Life as we sophomores know it is almost over. In a month, our second year of high school ends. Come September, it will be time to move on to the junior sphere of Stuyvesant life. So what does that mean? Certainly not a decrease in homework.
College counselors playfully tell parents of sophomores to relax, that they have a whole year before they should officially start to worry. Yet within Stuy’s walls, college seems to be on everyone’s mind.
Only a few months ago, the entire senior class was in the process of losing their minds. At the slightest mention of college, some of them began to twitch and nervously fiddle with their hair. Most juniors are just as college crazed, but I will certainly not turn into such a fiend.
I absolutely refuse to accept that this is what awaits me next year. I will not turn into the junior with a freshman backpack—I already have one. I will not buy innumerable SAT, SAT II and Advanced Placement (AP) course books—I already have about 15 of those. I rebuff anyone who dares tell me that my summer will be wasted sitting at home reading text after text.

Information supplied:
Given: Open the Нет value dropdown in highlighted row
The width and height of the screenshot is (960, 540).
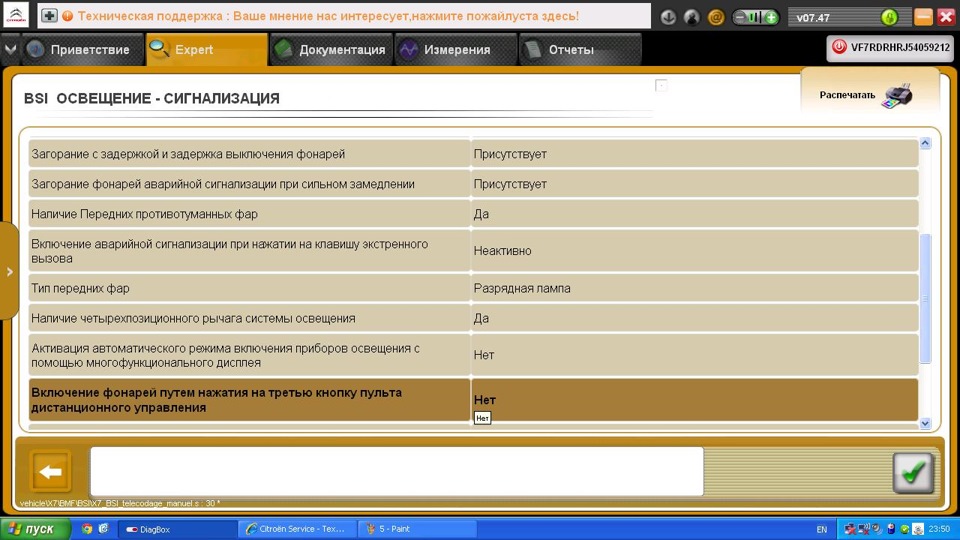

Directions:
1. In the essay about moving into junior year, rewrite the passage between "Only a few months" and "text after text.", inclusive, with "fiend" changed to "maniac".
2. Pick up the essay about moving into junior year after its final sentence and write what follows.

Responses per task:
1.
Only a few months ago, the entire senior class was in the process of losing their minds. At the slightest mention of college, some of them began to twitch and nervously fiddle with their hair. Most juniors are just as college crazed, but I will certainly not turn into such a maniac.
I absolutely refuse to accept that this is what awaits me next year. I will not turn into the junior with a freshman backpack—I already have one. I will not buy innumerable SAT, SAT II and Advanced Placement (AP) course books—I already have about 15 of those. I rebuff anyone who dares tell me that my summer will be wasted sitting at home reading text after text.

2.
I am totally getting a head start on junior year. I’m even in control of the Stuyvesant programming system. I have chosen all my classes carefully, so much so that I recently had a dream involving the programming office scolding me for signing up for an extra AP class—AP Physical Education. And after I receive my classes, there’s no way I am letting the Hades of homework swoop down on me next year. I’ve already started pasting my walls with post-its of SAT words and testing how long I can stay up on one cup of coffee. Starting my preparation for junior year now may be my smartest move so far this year.
In fact, after I finish writing this article, I am going to read my AP US History book. Or maybe I’ll do some light SAT practice. My teacher says it’s good to casually throw some SAT words into conversation—there’s nothing like beguiling patois. Actually, maybe I’ll get to that AP book after my homework. Come to think of it, I’ve got homework all this week. Then afterwards, there’s Regents week—and who can study for anything but finals then? Maybe I’ll just start in July. Oh, I nearly forgot—I’ve got a life!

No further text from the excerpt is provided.